Зверь, свалив очередного коня, спал уже вторые сутки.
Прямо перед собой, в далеком конце поляны, пан Юрий видел выворотень огромной ели.
Ель свалило давно, под ней успел вырасти кустик крушины. И как раз рядом с этим кустиком был лаз в берлогу и сбоку небольшое отверстие для дыхания: на верхушке кустика цвела изморозь.
Поляна не была ровной и чистой. На ней росли три или четыре семенника, а под ними были то ли сугробы, то ли заснеженные муравейники. Удивляться, что берлога на таком открытом месте, не приходилось: глушь и дебри вокруг были страшные – глаз выколешь, да и болота летом не позволяли пройти сюда.
Загонные с бубнами и трещотками, обходя лесом поляну, прошли в пущу по ту сторону от берлоги. Сок, сидящий на верхушке мощного дуба, должен был свистом дать им сигнал, когда зверь побежит на них. Логово было у самого края поляны, и стать там было нельзя из-за близкого расстояния между дебрями и берлогой. Охотники не успели б выстрелить, могли в зарослях ранить друг друга.
Надо было оставить между медведем и стрелками приблизительно то расстояние, на котором находился теперь от берлоги пан Юрий, – саженей тридцать.

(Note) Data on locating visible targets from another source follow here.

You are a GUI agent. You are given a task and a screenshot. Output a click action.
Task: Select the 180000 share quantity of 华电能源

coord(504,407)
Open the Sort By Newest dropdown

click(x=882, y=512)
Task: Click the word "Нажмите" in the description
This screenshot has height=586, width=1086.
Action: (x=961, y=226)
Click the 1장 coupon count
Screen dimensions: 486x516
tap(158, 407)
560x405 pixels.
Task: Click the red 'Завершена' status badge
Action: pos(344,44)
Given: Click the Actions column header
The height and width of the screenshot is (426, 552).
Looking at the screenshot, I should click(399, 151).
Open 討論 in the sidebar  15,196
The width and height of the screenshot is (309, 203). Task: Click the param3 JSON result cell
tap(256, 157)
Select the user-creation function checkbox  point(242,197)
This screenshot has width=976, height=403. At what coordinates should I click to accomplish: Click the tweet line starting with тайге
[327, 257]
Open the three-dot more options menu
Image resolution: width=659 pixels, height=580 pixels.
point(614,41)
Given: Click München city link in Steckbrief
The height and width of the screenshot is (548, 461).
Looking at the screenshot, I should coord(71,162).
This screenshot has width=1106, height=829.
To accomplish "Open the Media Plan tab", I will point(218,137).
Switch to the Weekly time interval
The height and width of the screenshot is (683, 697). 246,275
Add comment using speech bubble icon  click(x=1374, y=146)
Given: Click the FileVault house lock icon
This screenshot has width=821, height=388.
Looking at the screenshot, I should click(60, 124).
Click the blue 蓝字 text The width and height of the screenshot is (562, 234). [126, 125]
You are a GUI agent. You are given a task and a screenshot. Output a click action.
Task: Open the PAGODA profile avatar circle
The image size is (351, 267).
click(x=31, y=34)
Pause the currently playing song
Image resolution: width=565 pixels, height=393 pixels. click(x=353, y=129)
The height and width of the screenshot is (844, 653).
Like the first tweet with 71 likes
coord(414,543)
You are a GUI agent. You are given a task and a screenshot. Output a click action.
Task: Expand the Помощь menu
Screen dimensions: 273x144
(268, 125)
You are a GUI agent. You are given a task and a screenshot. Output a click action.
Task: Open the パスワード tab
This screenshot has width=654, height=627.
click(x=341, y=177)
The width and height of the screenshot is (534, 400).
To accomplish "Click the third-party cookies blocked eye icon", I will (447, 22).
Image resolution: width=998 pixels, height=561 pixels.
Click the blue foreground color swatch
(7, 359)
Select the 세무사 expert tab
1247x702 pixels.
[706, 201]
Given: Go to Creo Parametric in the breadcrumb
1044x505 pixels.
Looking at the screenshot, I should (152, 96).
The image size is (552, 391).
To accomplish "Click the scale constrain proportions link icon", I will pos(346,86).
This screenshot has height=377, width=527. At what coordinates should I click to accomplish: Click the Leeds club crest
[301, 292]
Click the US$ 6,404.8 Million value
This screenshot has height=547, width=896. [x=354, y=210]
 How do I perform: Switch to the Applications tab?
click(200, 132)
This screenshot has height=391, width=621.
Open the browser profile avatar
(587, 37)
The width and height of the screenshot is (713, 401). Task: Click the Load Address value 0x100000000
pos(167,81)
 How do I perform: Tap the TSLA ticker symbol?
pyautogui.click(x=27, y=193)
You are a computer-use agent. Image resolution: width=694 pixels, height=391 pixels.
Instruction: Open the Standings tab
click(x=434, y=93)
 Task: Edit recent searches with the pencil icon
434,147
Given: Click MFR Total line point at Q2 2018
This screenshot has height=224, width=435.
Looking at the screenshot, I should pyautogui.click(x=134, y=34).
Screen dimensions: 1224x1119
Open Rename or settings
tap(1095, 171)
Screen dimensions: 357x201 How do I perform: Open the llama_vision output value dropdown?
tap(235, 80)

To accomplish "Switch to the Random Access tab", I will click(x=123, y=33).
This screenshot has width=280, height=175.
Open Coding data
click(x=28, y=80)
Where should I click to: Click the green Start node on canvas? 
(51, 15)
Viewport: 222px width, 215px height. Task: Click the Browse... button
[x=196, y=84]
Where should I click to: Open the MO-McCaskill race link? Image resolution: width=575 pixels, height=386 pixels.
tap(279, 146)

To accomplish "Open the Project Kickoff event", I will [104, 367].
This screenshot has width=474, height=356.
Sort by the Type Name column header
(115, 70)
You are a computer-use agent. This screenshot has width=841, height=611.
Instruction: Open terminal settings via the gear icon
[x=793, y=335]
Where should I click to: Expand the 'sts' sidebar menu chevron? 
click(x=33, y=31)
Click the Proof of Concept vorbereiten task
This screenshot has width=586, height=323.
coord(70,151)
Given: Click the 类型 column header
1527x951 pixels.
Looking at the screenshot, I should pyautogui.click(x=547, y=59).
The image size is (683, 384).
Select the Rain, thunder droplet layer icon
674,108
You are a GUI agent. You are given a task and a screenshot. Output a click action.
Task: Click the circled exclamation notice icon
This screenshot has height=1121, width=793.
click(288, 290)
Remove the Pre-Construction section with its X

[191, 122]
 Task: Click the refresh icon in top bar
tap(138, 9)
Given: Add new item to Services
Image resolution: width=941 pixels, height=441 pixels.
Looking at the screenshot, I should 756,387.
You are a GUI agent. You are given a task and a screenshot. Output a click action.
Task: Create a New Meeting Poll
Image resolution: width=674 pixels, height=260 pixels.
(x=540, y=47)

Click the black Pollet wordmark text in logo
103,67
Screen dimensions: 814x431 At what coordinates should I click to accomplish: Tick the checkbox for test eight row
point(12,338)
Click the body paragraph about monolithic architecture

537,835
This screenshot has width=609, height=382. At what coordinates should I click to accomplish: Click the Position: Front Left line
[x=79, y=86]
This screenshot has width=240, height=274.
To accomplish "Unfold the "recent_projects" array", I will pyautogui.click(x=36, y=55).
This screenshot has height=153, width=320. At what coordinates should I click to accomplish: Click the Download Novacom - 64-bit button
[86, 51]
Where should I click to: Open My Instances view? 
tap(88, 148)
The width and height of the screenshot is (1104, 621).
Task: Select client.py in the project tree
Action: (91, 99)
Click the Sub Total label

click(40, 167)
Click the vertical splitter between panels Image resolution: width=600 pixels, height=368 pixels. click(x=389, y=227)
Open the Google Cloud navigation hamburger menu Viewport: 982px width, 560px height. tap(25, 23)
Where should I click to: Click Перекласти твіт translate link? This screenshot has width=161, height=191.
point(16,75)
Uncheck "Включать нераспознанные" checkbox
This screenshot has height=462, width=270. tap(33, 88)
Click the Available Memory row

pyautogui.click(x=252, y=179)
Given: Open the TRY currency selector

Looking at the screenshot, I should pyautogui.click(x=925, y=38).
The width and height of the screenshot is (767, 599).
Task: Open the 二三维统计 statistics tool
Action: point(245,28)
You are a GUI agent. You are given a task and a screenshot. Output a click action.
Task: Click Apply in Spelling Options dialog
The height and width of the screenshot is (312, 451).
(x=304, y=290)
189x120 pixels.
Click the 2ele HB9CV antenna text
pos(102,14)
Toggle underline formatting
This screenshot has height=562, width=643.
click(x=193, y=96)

План был таков: зверь побежит на загонщиков, и тогда по сигналу сока на дубе цепь загонных поднимает шум и грохот, будет бить в бубны, кричать, трещать трещотками и стрелять в воздух. Зверю ничего не останется, как бежать прямо на посты.
Охотники бросили жребий и разошлись по номерам.
Пан Юрий, как хозяин охоты, мог выбрать то место, которое хотел. И он выбрал это. Немного схитрил.
Он был почти уверен, что зверь побежит на него, потому что как раз за его номером к поляне подходил большой овраг, так густо заросший деревьями и кустарниками, что и теперь трудно было что-нибудь рассмотреть в нем. Зверь побежит искать спасения, конечно же, только сюда.
Справа, саженях в двадцати, стоял на пятом номере Януш Бискупович, слева, на том же расстоянии, седьмой номер занимал Юлиан Раткевич. Сквозь кустарники была видна его длинная, как колядная свеча, фигура.
Юлиан словно врастал в землю – притаптывал снег вокруг себя и углублялся в него. Наконец на поверхности осталась только верхняя часть туловища. Юлиан взглянул на Загорского, и тот подумал, что Раткевич нервничает.
Сок 'кугакнул' с дуба: видимо, подали сигнал, что края загонной цепи вот-вот сомкнутся и тогда в кругу останется почти вся лыжня.
Карп, седоусый и хмурый, шел к пану Юрию на широких лыжах: проверял всех. Скользил легко, лохматый, как лесной дух.